Extrait à lire:

L'agrégateur agence des flux. OK. Idem pour le blogueur lorsqu'il décide d'agrémenter son blog de flux dans le seul but de fournir une information plus riche et complète à ses lecteurs.
Concrètement, les flux sont mis à jour et défilent automatiquement sans aucune possibilité pour l'agrégateur ou le blogueur d'intervenir dessus. Sauf à les supprimer, on est bien d'accord.
Donc imaginons que j'ai un blog people et que les flux qu'il affiche soient alimentés en continu et en automatique par un site qui va balancer, au milieu de centaines d'autres infos, une actu jugée diffamatoire.
Ce flux va s'afficher à un moment donné sur mon blog, et je ne le saurai ni ne le verrai car je n'ai pas l'œil rivé sur mes widgets de flux 24h/24. Par contre l'huissier qui va faire une recherche googlesque pour collecter son matériel à charge va tomber dessus et faire une belle capture d'écran.
Me voici donc juridiquement responsable de diffamation. Sans le savoir. Sans en être à l'origine. Non. Juste juridiquement responsable en tant qu'éditeur de l'info. Par quelle argutie ? Allez savoir ! Une info que je n'ai même pas vu passer, et qui ne sera affichée probablement que le temps de la capture d'écran par l'huissier, avant d'être chassée de mon blog par les mille autres infos qui poussent au portillon...
Voici pourquoi j'estime qu'est menacée la liberté d'expression formidable qu'autorise le Web 2.0.
Et que nul ne me fasse dire ce que je ne dis pas !
Car je ne dis ni ne pense que la liberté d'expression doit consister à dire n'importe quoi, mais simplement qu'il est impensable que je sois qualifié d'éditeur pour un contenu qui échappe totalement à mon contrôle.

Données affichées:
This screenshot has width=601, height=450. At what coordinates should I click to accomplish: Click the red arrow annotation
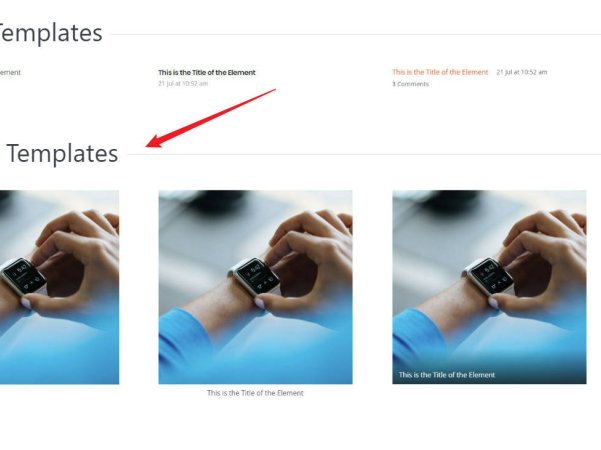211,118
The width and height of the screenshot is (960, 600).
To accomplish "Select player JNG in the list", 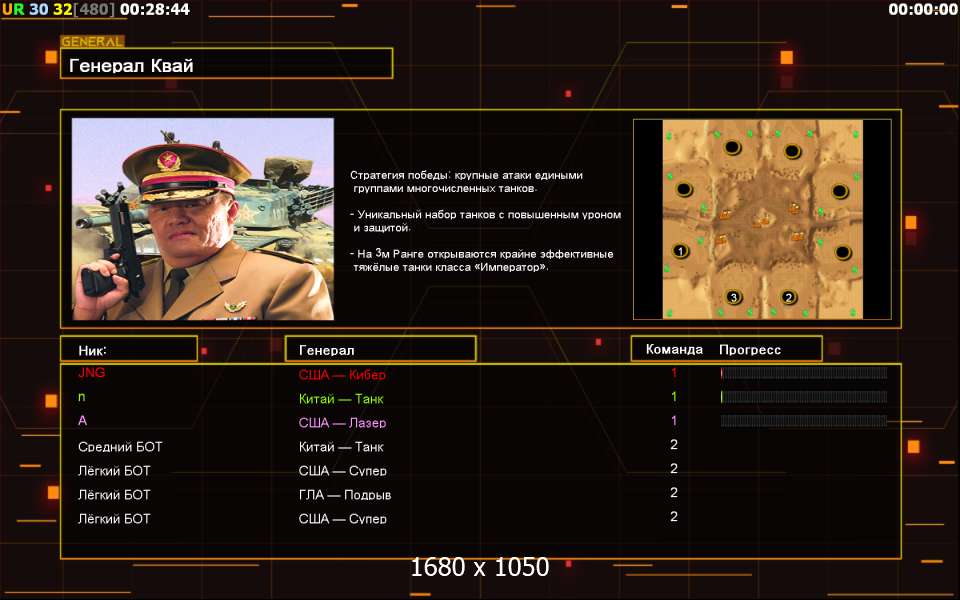I will (91, 373).
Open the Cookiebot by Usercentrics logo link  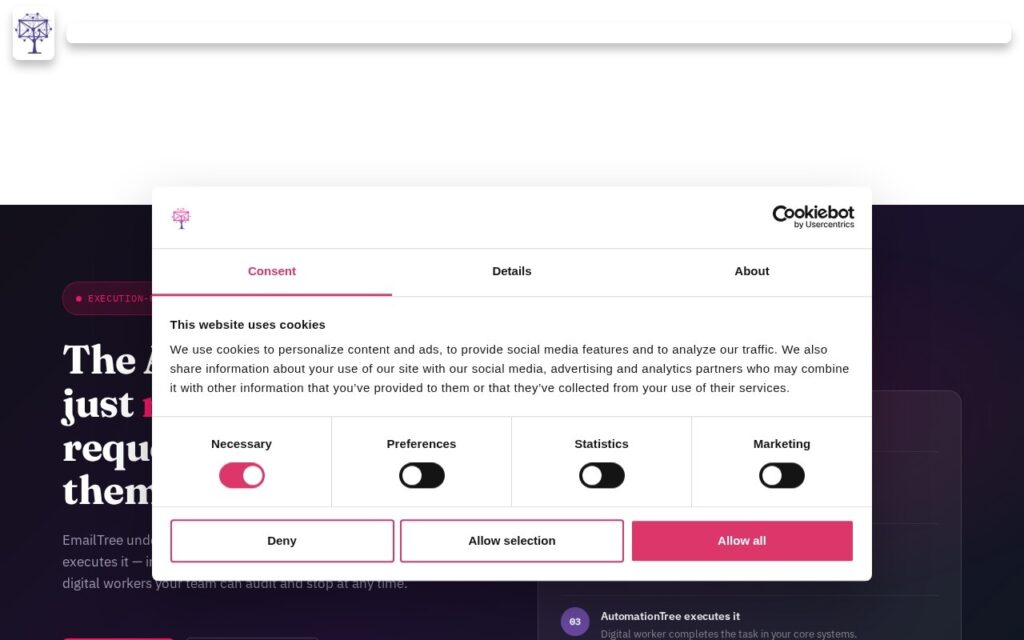coord(813,217)
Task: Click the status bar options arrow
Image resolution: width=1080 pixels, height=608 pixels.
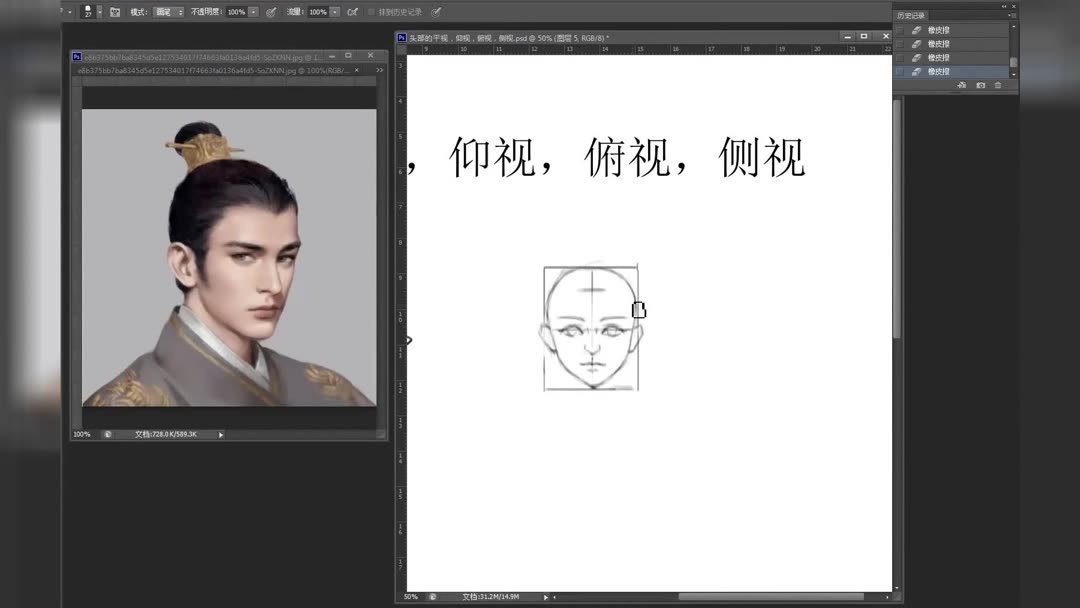Action: pyautogui.click(x=544, y=596)
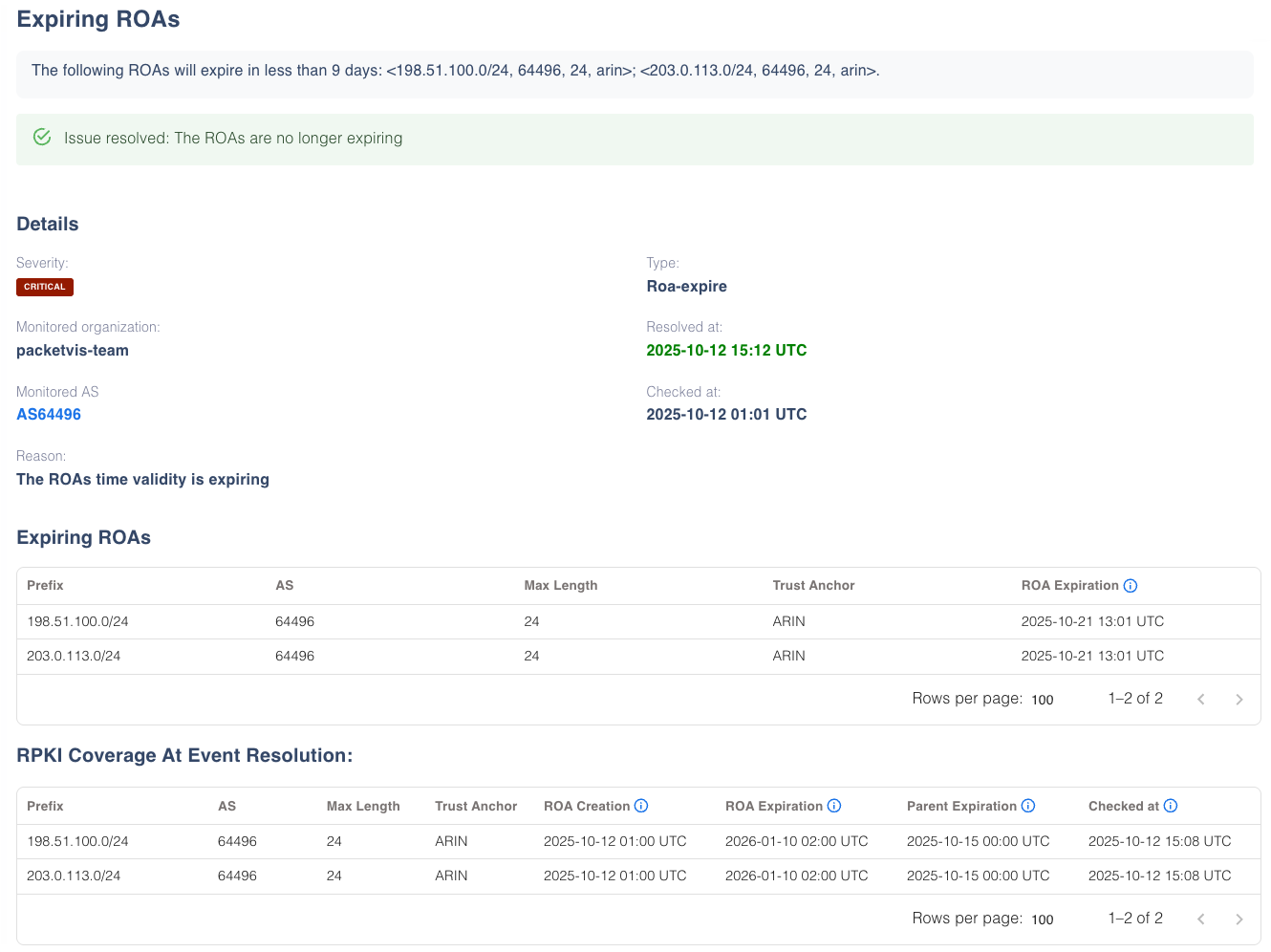Screen dimensions: 1271x952
Task: Go to previous page in RPKI Coverage table
Action: coord(1201,920)
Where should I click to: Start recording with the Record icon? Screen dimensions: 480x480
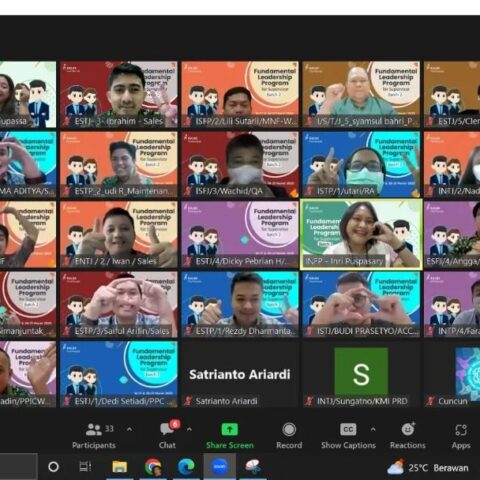(289, 429)
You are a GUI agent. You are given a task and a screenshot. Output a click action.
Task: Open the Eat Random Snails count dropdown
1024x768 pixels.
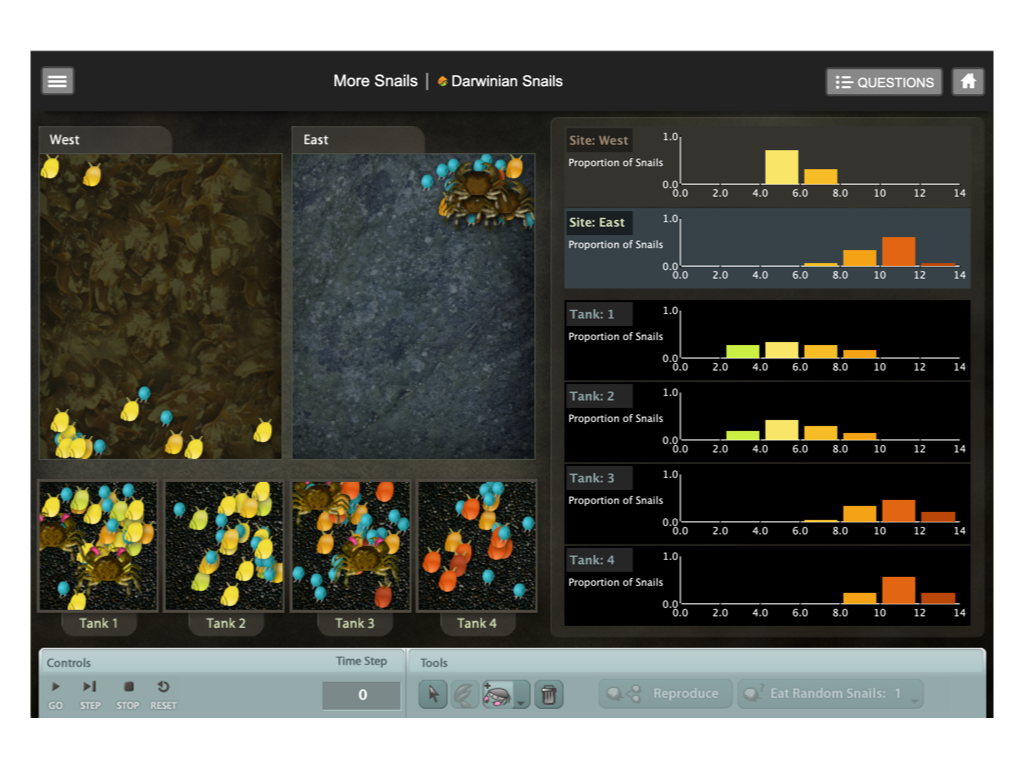(x=912, y=697)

Petit exercice:
L'extrait sur les flux confirme-t-il chacune des affirmations suivantes ? Répondez par oui ou par non et citez mot pour mot les termes décisifs. (a) Le blogueur peut intervenir sur les flux affichés pendant leur défilement. (b) Les widgets de flux du blog sont surveillés jour et nuit. (c) L'extrait rejette l'idée que la liberté d'expression consisterait à dire n'importe quoi.

Réponse écrite:
(a) Non : « sans aucune possibilité pour l'agrégateur ou le blogueur d'intervenir dessus ».
(b) Non : « je n'ai pas l'œil rivé sur mes widgets de flux 24h/24 ».
(c) Oui : « je ne dis ni ne pense que la liberté d'expression doit consister à dire n'importe quoi ».